Heinrich-Ereignisse sind eines der prominentesten Signale der Klimavariabilität während der letzten Eiszeit. Sie sind bekannt als quasi-periodisch auftretende Instabilitäten des Eisschildes, bei denen die Fließgeschwindigkeit des Eisschildes plötzlich rapide zunimmt und dadurch große Mengen von Eisbergen vom nordamerikanischen Eisschild relativ plötzlich in den Nordatlantik freigesetzt werden. Nach dem Auftreten eines Heinrich-Ereignisses wächst der Eisschild wieder auf seine ursprüngliche Größe an, bevor ein weiteres Heinrich-Ereignis ausgelöst wird. Solche zyklischen Wechsel zwischen einem großen und einem kleinen Eisschild werden als oszillierendes System bezeichnet. Insgesamt wurden sechs dieser Ereignisse im Laufe der letzten Eiszeit in den Paläobeobachtungen eindeutig identifiziert.
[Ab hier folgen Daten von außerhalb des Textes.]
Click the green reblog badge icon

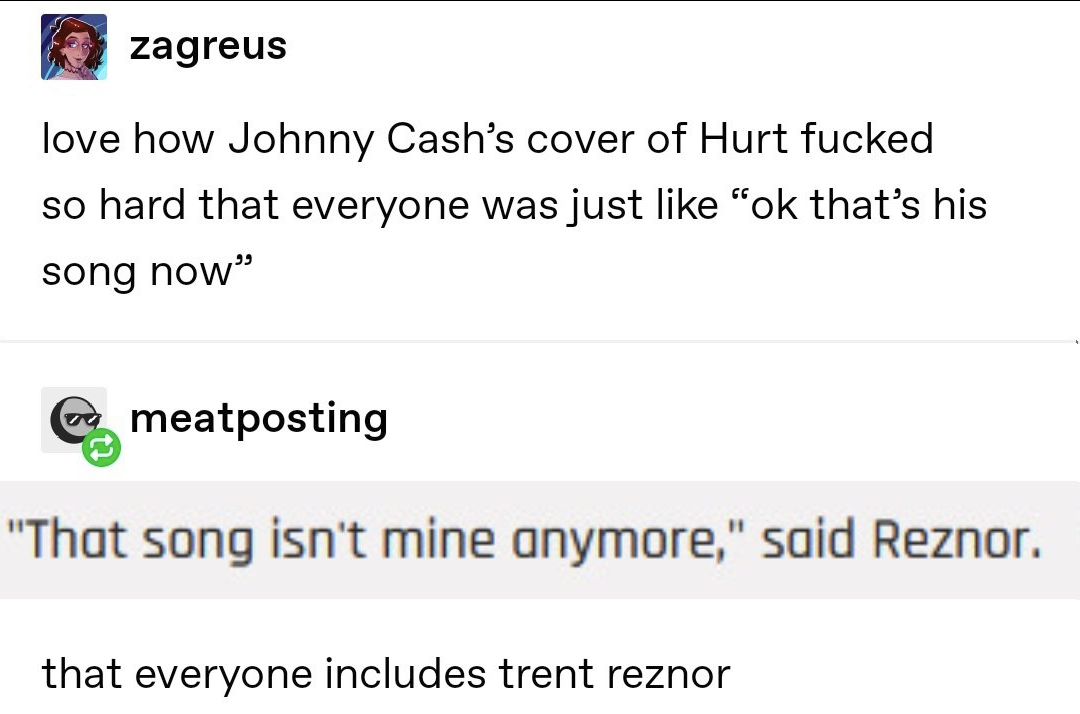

Um das Vertrauen in unsere Klimamodelle zu erhöhen und um abschätzen zu können, ob ähnliche Ereignisse auch in der Zukunft auftreten können, ist es wichtig die treibenden Prozesse hinter Heinrich-Ereignissen besser zu verstehen. Hierfür verwenden Schannwell et al. ein gekoppeltes Modell bestehend aus einem Eisschildmodell und einem Modell der festen Erde. Sie konzentrieren ihre Analyse auf zwei prominente Eisströme des nordamerikanisches Eisschildes: den Mackenzie-Eisstrom und den Hudson-Eisstrom (Abb. 1). Beide Eisströme weisen unterschiedliche glaziologische und klimatische Bedingungen auf. Der Mackenzie-Eisstrom endet an Land und befindet sich in einem wärmeren Klima im Nordwesten des nordamerikanischen Kontinents. Im Gegensatz dazu mündet der Hudson-Eisstrom direkt in die Labradorsee und damit in den Atlantischen Ozean und befindet sich in einem kühleren Klima auf der Ostseite des Kontinents.

 

Video einer Simulation

Die Autoren*innen stellen fest, dass die unterschiedlichen klimatischen und glaziologischen Bedingungen der beiden Eisströme zu einer unterschiedlichen dynamischen Entwicklung der Heinrich-Ereignisse führen. Beim Hudson-Eisstrom werden die Instabilitäten an der Eisstromfront ausgelöst und breiten sich stromaufwärts aus, während beim Mackenzie-Eisstrom die Instabilitäten weiter stromaufwärts ausgelöst werden und sich dann stromabwärts ausbreiten. Systematische und idealisierte Klimaexperimente, in denen wichtige Parameter wie Schneefall und Oberflächentemperatur in ihrer Frequenz als auch ihrer Magnitude variiert wurden, zeigen, dass beide Eisströme kaum von Änderungen in der Frequenz der Klimabedingungen beeinflusst werden. Beide Eisströme weisen auch qualitativ die gleiche Reaktion auf sich ändernde klimatische Bedingungen auf. Allerdings unterscheiden sich die Magnituden der Reaktion aufgrund von Änderungen der Oberflächentemperatur und des Schneefalls deutlich. Das Fehlen jeglicher Oberflächenschmelze des Hudson-Eisstroms führt dazu, dass die Instabilität des Eisschildes am stärksten von Änderungen des Schneefalls beeinflusst wird. Im Vergleich dazu führen die wärmeren Klimabedingungen in der Mackenzie-Eisstromregion dazu, dass Heinrich-Ereignisse in erster Linie durch Änderungen der Oberflächentemperatur beeinflusst werden.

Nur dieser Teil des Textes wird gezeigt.